(Collected data)
* * *
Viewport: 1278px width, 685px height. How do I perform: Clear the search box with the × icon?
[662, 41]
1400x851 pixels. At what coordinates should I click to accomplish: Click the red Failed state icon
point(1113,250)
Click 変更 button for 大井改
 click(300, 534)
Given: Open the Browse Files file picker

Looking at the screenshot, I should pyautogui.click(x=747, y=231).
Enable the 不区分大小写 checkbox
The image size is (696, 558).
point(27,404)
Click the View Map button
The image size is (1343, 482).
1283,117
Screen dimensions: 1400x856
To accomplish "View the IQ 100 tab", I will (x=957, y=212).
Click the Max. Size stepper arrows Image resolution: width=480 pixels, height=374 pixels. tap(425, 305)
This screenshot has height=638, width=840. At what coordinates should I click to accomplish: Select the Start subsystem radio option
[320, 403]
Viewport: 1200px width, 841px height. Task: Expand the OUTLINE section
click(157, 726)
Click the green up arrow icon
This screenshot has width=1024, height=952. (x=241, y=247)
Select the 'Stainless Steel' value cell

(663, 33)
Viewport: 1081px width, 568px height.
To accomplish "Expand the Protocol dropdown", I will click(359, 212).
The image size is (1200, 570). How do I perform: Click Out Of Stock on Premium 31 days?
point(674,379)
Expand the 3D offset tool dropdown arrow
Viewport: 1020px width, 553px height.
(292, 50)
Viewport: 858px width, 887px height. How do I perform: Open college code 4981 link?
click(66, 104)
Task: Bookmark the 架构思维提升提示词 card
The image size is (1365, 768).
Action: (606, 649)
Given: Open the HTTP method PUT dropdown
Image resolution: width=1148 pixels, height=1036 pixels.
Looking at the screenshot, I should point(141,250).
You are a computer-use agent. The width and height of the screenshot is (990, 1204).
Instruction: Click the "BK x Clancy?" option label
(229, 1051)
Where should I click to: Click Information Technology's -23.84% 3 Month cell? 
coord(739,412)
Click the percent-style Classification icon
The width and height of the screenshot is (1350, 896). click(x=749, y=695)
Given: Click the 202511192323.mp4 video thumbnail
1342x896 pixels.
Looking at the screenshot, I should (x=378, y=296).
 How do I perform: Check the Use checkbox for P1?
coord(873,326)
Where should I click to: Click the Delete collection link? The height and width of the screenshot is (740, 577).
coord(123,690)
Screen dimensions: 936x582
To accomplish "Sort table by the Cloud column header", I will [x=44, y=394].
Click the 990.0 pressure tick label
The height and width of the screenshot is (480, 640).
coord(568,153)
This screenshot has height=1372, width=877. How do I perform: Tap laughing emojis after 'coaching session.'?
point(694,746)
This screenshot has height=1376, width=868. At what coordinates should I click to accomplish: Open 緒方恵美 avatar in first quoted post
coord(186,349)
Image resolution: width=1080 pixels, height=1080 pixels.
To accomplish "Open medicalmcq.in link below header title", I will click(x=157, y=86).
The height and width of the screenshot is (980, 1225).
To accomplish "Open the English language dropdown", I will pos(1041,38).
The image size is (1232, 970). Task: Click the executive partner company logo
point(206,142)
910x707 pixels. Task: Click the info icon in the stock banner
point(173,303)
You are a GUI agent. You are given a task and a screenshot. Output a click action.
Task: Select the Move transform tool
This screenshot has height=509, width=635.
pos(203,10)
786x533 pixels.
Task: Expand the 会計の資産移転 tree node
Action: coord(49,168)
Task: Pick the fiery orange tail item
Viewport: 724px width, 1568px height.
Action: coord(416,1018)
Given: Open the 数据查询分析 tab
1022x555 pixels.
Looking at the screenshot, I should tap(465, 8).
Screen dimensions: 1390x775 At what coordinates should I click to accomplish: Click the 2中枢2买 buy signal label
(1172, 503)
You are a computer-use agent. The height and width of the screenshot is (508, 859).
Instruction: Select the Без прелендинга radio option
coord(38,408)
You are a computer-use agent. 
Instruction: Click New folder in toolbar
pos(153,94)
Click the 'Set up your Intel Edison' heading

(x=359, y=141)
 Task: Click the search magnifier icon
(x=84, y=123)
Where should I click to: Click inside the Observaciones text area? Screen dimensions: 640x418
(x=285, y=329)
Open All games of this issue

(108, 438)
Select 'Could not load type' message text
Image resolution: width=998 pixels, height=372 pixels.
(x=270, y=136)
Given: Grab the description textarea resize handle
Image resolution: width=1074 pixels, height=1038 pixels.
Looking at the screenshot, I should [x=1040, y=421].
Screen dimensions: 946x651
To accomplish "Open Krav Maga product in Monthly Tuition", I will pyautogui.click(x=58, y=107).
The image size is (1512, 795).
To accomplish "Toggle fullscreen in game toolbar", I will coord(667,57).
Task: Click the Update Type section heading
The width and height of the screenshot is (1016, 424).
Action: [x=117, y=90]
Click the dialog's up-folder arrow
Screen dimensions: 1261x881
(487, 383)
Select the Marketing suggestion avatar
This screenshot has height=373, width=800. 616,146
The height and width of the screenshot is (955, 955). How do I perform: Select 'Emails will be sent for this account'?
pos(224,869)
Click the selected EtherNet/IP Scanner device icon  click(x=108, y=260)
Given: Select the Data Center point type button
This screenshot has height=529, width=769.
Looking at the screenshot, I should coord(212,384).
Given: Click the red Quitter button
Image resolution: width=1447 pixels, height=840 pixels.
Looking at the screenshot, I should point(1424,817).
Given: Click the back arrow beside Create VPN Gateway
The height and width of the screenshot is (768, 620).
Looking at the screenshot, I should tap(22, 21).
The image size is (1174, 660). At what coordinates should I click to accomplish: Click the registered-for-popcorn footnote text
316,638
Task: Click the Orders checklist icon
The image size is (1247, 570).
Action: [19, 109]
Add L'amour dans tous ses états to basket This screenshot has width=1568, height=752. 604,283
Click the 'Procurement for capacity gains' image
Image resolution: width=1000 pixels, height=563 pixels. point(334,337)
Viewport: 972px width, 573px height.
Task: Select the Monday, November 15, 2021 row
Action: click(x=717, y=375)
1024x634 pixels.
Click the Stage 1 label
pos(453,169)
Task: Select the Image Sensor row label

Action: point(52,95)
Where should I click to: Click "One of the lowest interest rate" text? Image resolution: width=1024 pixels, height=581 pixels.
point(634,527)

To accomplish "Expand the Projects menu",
* * *
→ Required work: Your answer should be the full set of records, printed exactly.

→ Answer to this task:
Viewport: 1278px width, 685px height. How do I perform: Clear the search box with the × icon?
[662, 41]
1400x851 pixels. At what coordinates should I click to accomplish: Click the red Failed state icon
point(1113,250)
Click 変更 button for 大井改
 click(300, 534)
Given: Open the Browse Files file picker

Looking at the screenshot, I should pyautogui.click(x=747, y=231).
Enable the 不区分大小写 checkbox
The image size is (696, 558).
point(27,404)
Click the View Map button
The image size is (1343, 482).
1283,117
Screen dimensions: 1400x856
To accomplish "View the IQ 100 tab", I will (x=957, y=212).
Click the Max. Size stepper arrows Image resolution: width=480 pixels, height=374 pixels. tap(425, 305)
This screenshot has height=638, width=840. At what coordinates should I click to accomplish: Select the Start subsystem radio option
[320, 403]
Viewport: 1200px width, 841px height. Task: Expand the OUTLINE section
click(157, 726)
Click the green up arrow icon
This screenshot has width=1024, height=952. (x=241, y=247)
Select the 'Stainless Steel' value cell

(663, 33)
Viewport: 1081px width, 568px height.
To accomplish "Expand the Protocol dropdown", I will click(359, 212).
The image size is (1200, 570). How do I perform: Click Out Of Stock on Premium 31 days?
point(674,379)
Expand the 3D offset tool dropdown arrow
Viewport: 1020px width, 553px height.
(292, 50)
Viewport: 858px width, 887px height. How do I perform: Open college code 4981 link?
click(66, 104)
Task: Bookmark the 架构思维提升提示词 card
The image size is (1365, 768).
Action: (606, 649)
Given: Open the HTTP method PUT dropdown
Image resolution: width=1148 pixels, height=1036 pixels.
Looking at the screenshot, I should point(141,250).
You are a computer-use agent. The width and height of the screenshot is (990, 1204).
Instruction: Click the "BK x Clancy?" option label
(229, 1051)
Where should I click to: Click Information Technology's -23.84% 3 Month cell? 
coord(739,412)
Click the percent-style Classification icon
The width and height of the screenshot is (1350, 896). click(x=749, y=695)
Given: Click the 202511192323.mp4 video thumbnail
1342x896 pixels.
Looking at the screenshot, I should (x=378, y=296).
 How do I perform: Check the Use checkbox for P1?
coord(873,326)
Where should I click to: Click the Delete collection link? The height and width of the screenshot is (740, 577).
coord(123,690)
Screen dimensions: 936x582
To accomplish "Sort table by the Cloud column header", I will [x=44, y=394].
Click the 990.0 pressure tick label
The height and width of the screenshot is (480, 640).
coord(568,153)
This screenshot has height=1372, width=877. How do I perform: Tap laughing emojis after 'coaching session.'?
point(694,746)
This screenshot has height=1376, width=868. At what coordinates should I click to accomplish: Open 緒方恵美 avatar in first quoted post
coord(186,349)
Image resolution: width=1080 pixels, height=1080 pixels.
To accomplish "Open medicalmcq.in link below header title", I will click(x=157, y=86).
The height and width of the screenshot is (980, 1225).
To accomplish "Open the English language dropdown", I will pos(1041,38).
The image size is (1232, 970). Task: Click the executive partner company logo
point(206,142)
910x707 pixels. Task: Click the info icon in the stock banner
point(173,303)
You are a GUI agent. You are given a task and a screenshot. Output a click action.
Task: Select the Move transform tool
This screenshot has height=509, width=635.
pos(203,10)
786x533 pixels.
Task: Expand the 会計の資産移転 tree node
Action: coord(49,168)
Task: Pick the fiery orange tail item
Viewport: 724px width, 1568px height.
Action: coord(416,1018)
Given: Open the 数据查询分析 tab
1022x555 pixels.
Looking at the screenshot, I should tap(465, 8).
Screen dimensions: 1390x775 At what coordinates should I click to accomplish: Click the 2中枢2买 buy signal label
(1172, 503)
You are a computer-use agent. The height and width of the screenshot is (508, 859).
Instruction: Select the Без прелендинга radio option
coord(38,408)
You are a computer-use agent. 
Instruction: Click New folder in toolbar
pos(153,94)
Click the 'Set up your Intel Edison' heading

(x=359, y=141)
 Task: Click the search magnifier icon
(x=84, y=123)
Where should I click to: Click inside the Observaciones text area? Screen dimensions: 640x418
(x=285, y=329)
Open All games of this issue

(108, 438)
Select 'Could not load type' message text
Image resolution: width=998 pixels, height=372 pixels.
(x=270, y=136)
Given: Grab the description textarea resize handle
Image resolution: width=1074 pixels, height=1038 pixels.
Looking at the screenshot, I should [x=1040, y=421].
Screen dimensions: 946x651
To accomplish "Open Krav Maga product in Monthly Tuition", I will pyautogui.click(x=58, y=107).
The image size is (1512, 795).
To accomplish "Toggle fullscreen in game toolbar", I will coord(667,57).
Task: Click the Update Type section heading
The width and height of the screenshot is (1016, 424).
Action: [x=117, y=90]
Click the dialog's up-folder arrow
Screen dimensions: 1261x881
(487, 383)
Select the Marketing suggestion avatar
This screenshot has height=373, width=800. 616,146
The height and width of the screenshot is (955, 955). How do I perform: Select 'Emails will be sent for this account'?
pos(224,869)
Click the selected EtherNet/IP Scanner device icon  click(x=108, y=260)
Given: Select the Data Center point type button
This screenshot has height=529, width=769.
Looking at the screenshot, I should coord(212,384).
Given: Click the red Quitter button
Image resolution: width=1447 pixels, height=840 pixels.
Looking at the screenshot, I should point(1424,817).
Given: Click the back arrow beside Create VPN Gateway
The height and width of the screenshot is (768, 620).
Looking at the screenshot, I should tap(22, 21).
The image size is (1174, 660). At what coordinates should I click to accomplish: Click the registered-for-popcorn footnote text
316,638
Task: Click the Orders checklist icon
The image size is (1247, 570).
Action: [19, 109]
Add L'amour dans tous ses états to basket This screenshot has width=1568, height=752. 604,283
Click the 'Procurement for capacity gains' image
Image resolution: width=1000 pixels, height=563 pixels. point(334,337)
Viewport: 972px width, 573px height.
Task: Select the Monday, November 15, 2021 row
Action: click(x=717, y=375)
1024x634 pixels.
Click the Stage 1 label
pos(453,169)
Task: Select the Image Sensor row label

Action: point(52,95)
Where should I click to: Click "One of the lowest interest rate" text? Image resolution: width=1024 pixels, height=581 pixels.
point(634,527)

To accomplish "Expand the Projects menu",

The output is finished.